A barcode encodes a number or short string as a pattern of bars and spaces that a scanner can read. This generator builds the four most common 1D symbologies — EAN-13, UPC-A, Code 39, and Code 128 — straight from their official encoding tables and renders them as crisp, scalable SVG.
How it works
Each symbology has its own rules:
- EAN-13 / UPC-A use three character sets (L, G, and R patterns of seven modules each). The first digit selects a parity pattern that interleaves L and G codes across the left half, and a modulo-10 weighted check digit guards against misreads. The tool computes that check digit and verifies any you supply.

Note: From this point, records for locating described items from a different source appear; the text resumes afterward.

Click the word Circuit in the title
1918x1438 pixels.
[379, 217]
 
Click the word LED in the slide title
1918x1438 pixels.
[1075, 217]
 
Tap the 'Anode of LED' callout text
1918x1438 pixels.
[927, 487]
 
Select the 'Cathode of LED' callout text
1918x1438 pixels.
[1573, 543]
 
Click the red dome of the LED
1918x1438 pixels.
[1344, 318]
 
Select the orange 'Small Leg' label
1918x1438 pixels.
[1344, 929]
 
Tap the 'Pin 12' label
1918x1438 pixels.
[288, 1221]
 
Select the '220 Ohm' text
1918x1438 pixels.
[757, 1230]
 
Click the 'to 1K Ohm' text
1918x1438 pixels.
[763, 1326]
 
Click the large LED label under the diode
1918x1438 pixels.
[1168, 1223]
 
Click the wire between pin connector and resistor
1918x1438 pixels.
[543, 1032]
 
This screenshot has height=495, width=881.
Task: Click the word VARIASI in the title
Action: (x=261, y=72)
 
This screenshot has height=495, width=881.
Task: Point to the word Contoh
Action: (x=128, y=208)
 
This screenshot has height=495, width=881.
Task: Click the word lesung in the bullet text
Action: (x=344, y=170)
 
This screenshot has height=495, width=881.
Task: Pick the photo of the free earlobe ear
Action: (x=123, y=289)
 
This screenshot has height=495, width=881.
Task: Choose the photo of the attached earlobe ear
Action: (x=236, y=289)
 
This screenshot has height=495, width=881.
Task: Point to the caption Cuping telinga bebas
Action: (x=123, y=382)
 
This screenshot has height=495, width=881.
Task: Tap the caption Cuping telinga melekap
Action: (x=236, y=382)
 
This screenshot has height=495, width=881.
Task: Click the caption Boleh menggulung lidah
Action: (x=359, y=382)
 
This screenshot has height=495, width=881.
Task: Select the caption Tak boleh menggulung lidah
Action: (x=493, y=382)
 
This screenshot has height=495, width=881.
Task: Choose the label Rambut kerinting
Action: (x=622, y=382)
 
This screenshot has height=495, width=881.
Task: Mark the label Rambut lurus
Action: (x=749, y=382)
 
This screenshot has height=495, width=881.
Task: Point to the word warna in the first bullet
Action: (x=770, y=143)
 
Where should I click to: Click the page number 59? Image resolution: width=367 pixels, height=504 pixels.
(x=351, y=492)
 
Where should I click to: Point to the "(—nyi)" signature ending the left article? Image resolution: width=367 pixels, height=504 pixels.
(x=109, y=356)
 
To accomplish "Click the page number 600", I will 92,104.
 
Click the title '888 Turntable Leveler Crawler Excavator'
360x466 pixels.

- Code 39 maps each of 43 characters (
0-9,A-Z, and- . space $ / + %) to a fixed pattern of nine elements, framed by*start and stop characters with a narrow gap between symbols. - Code 128 set B encodes ASCII 32-126, prefixes a Start-B symbol, and appends a modulo-103 weighted check symbol before the stop pattern, giving a dense, reliable code.
The resulting bit pattern is drawn as black rectangles in an SVG with a proper quiet zone on each side and a human-readable caption underneath.
Tips and example
- For EAN-13, enter the 12 significant digits and let the tool append the 13th. For example
590123412345becomes the valid code5901234123457. - Always keep the quiet zone (the blank margin) — the tool includes one, so do not crop tightly when you paste the SVG.
- Vector SVG stays sharp at any size; if you need a PNG, export the SVG at high resolution rather than scaling a small bitmap, which would soften the bars and risk scan failures.
- Everything is computed locally, so it is safe for internal SKUs and confidential product numbers.